Saturday, September 26, 2009

Lovecraft and Hollywood..


I am not sure how I feel about this news: http://latimesblogs.latimes.com/herocomplex/2009/09/ron-howard-on-his-first-comicbook-film-this-is-new-territory-for-me-.html.  I am not a Ron Howard fan (although I did like Frost/Nixon: watching it made me feel "intellectual"- until it was over and I watched a rerun of "Gossip Girl.")  I love the idea of Lovecraft as an "action hero."  I just hope it doesn't turn out to be some kind of "Young Indiana Jones" shit.

Here is another article from the LA Times about Hollywood's new obsession with Lovecraft: http://latimesblogs.latimes.com/herocomplex/2009/06/hp-lovecraft-and-hollywood-an-unholy-alliance-.html
Stay away Rob Zombie!!

Friday, September 25, 2009

"She's our monster....."


 Since I can't drag my ass out to Santa Cruz to see Paranormal Activity (I want to see this flick so bad I am having serious film-goer envy,) and I don't want to waste a post on Jennifer's Body (not as bad as I had heard, not as good as I had hoped.  I liked the stuff with the emo devil worshipping band, but that's about it.  If they had made the film about the posers in the band- now that would have been good.  Little side note: It is MUCH creepier to see a film like Jennifer's Body at the 12:20 Tuesday matinee by yourself when the only other people in the theatre of 3 middle aged creepy guys all sitting my themselves, than it is to see Halloween 2 all by yourself, no one else in the theatre.  I had to move twice to get maximum distance between myself and creepy guys.  And then I thought- What the hell am I doing with my life?,) that leaves me with writing about Deadgirl, an AWESOME new-wave Zombie flick.

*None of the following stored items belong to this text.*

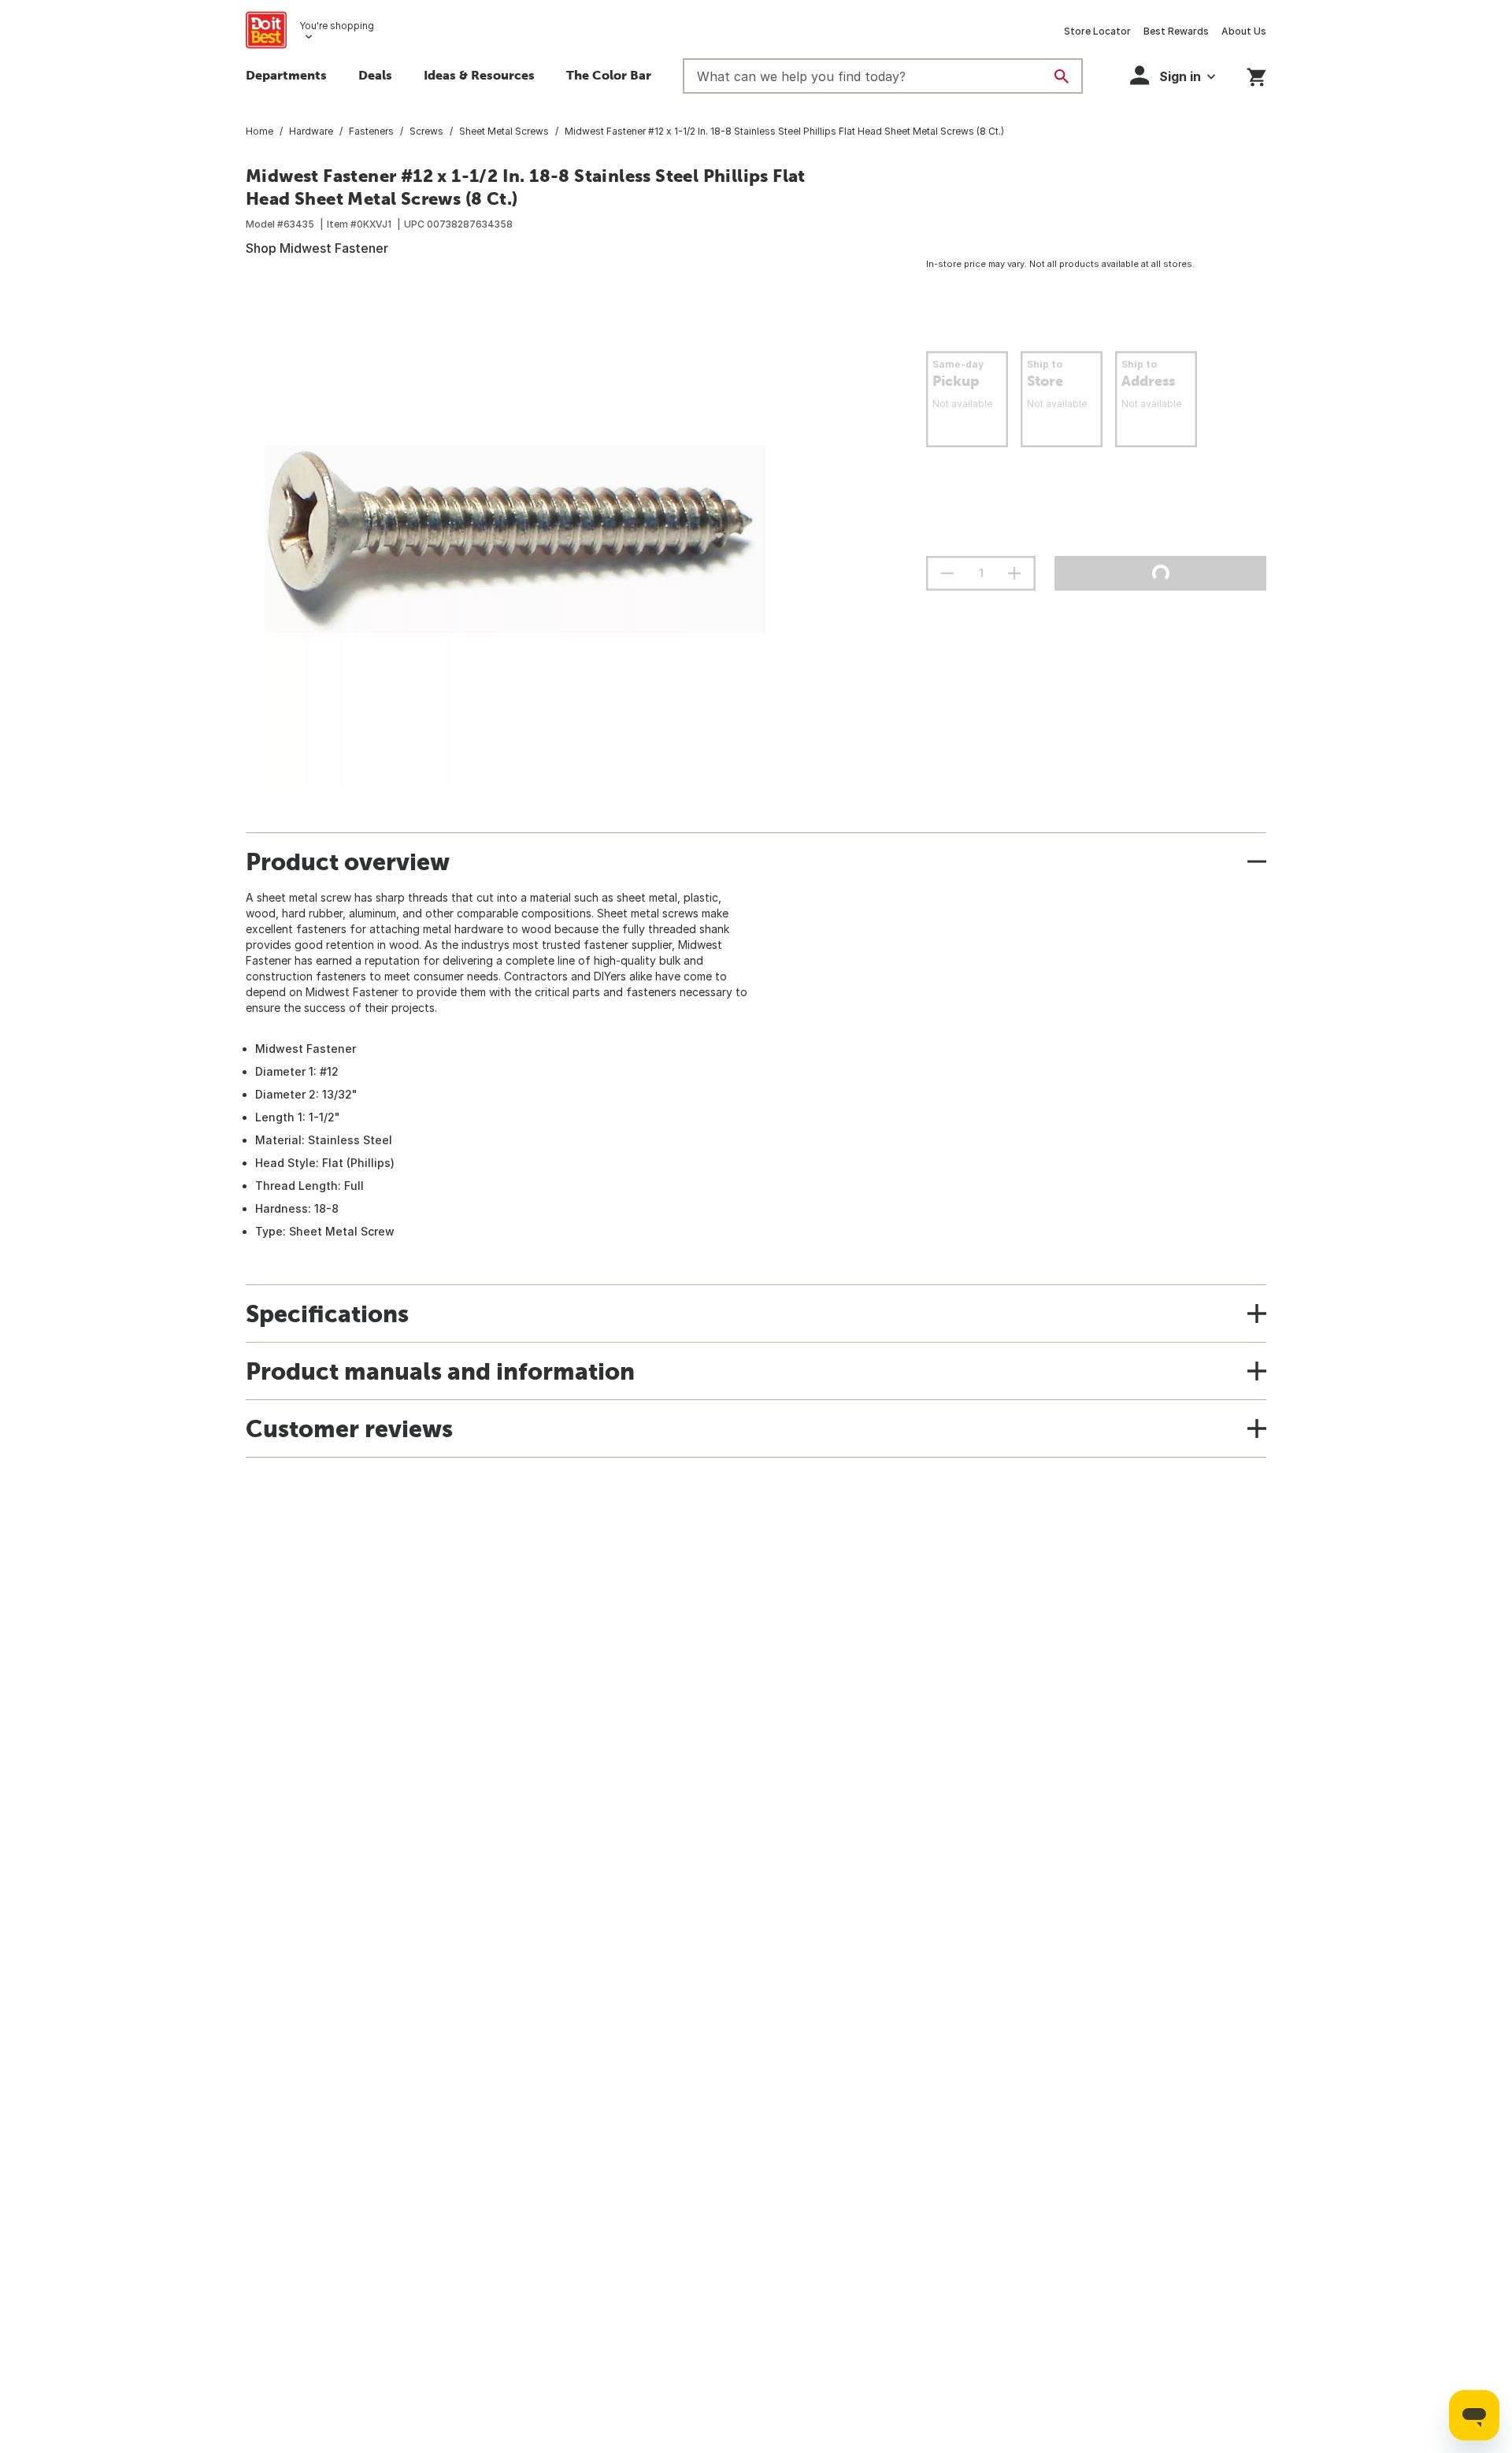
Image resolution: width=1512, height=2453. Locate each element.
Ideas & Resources (479, 75)
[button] (1172, 75)
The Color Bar (608, 75)
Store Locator (1097, 31)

Great poster right?!  Deadgirl was directed by Marcel Sarmiento and Gadi Harel and written by Trent Haaga (Citizen Toxie: The Toxic Avenger IV.)  Don't let the Troma connection fool you: this is dead serious film (pun intended) and it is really, really good.  After being disappointed by Grace (a film I wanted to love) I approached Deadgirl with caution: it was, after all, getting the same kind of praise that Grace did (revolutionary, scary as hell, new voice in horror, you know the drill.)  The minute I saw the actual Deadgirl I knew that this WAS going to be a different, scary story. 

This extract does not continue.